= Stan Greig =

Scottish pianist, drummer, and bandleader

Stanley Mackay Greig (12 August 1930 – 18 November 2012) was a Scottish pianist, drummer, and bandleader.

Geig was born in Joppa, Edinburgh, Scotland.
Greig's father was a drummer and piano tuner. Greig played with Sandy Brown while still in high school in 1945, then played piano and drums with him from 1948 to 1954. He moved to London and played the drums with Ken Colyer (1954–55), Humphrey Lyttelton (1955–57), and Bruce Turner (1957), then with the Fairweather-Brown All-Stars (led by Brown and Al Fairweather) in 1958-59. He played with Turner again briefly before becoming a member of Acker Bilk's Paramount Jazz Band from 1960 to 1968.

After 1969 Greig made piano his primary instrument, leading his own small groups and playing boogie woogie and blues piano. He played with Dave Shepherd and Johnny Hawksworth as a sideman in the early 1970s, then formed the London Jazz Big Band in 1975. From 1977-80 he played with George Melly, then toured as a bandleader in Europe (1980–82).
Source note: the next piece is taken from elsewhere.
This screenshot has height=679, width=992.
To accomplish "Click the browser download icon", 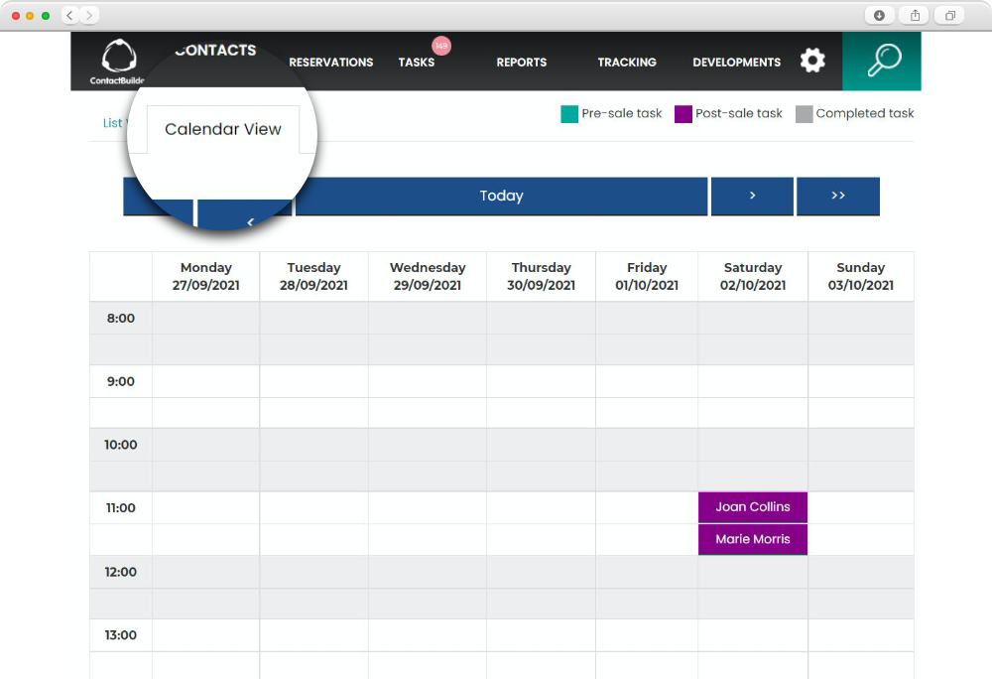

He worked again with Lyttelton from 1985 to 1995, and worked with Wally Fawkes later in the 1990s. The Stan Greig Trio played many gigs in and around London, with the Rolling Stones's Charlie Watts sometimes turning out on drums.

Greig died on 18 November 2012, in London, England, after suffering from Parkinson's disease.

==Other sources==
- Fairweather/Kernfeld, "Stan Greig". Grove Jazz online.